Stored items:
----------------------------------------

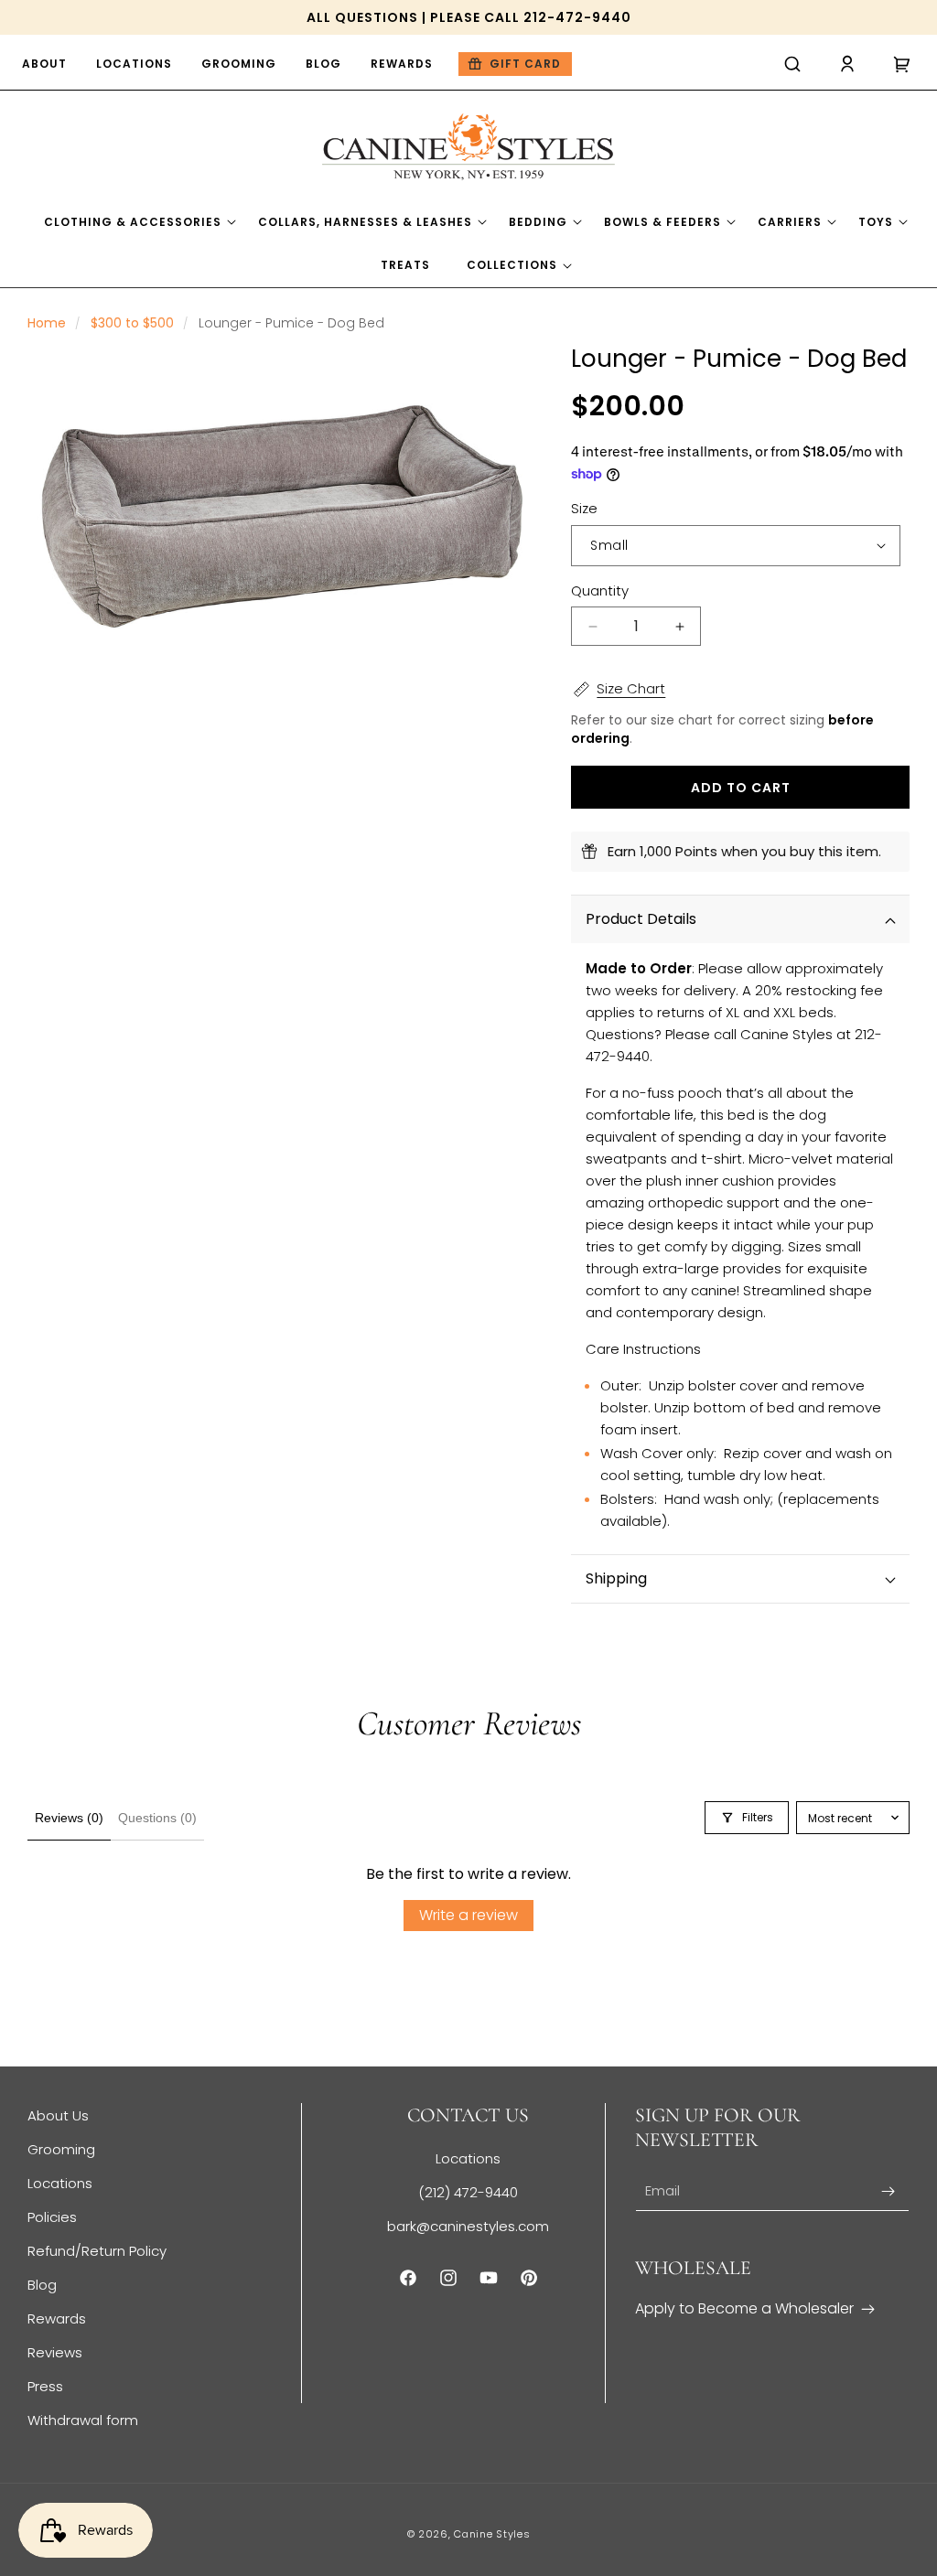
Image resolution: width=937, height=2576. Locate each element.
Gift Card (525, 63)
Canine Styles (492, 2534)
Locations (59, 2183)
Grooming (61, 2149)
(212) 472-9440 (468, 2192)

----------------------------------------

Work order:
Keeping every word as it is, write out all the data and omit the pictures.

Solution to the problem:
Image resolution: width=937, height=2576. Locate each element.
Gift Card (525, 63)
Canine Styles (492, 2534)
Locations (59, 2183)
Grooming (61, 2149)
(212) 472-9440 (468, 2192)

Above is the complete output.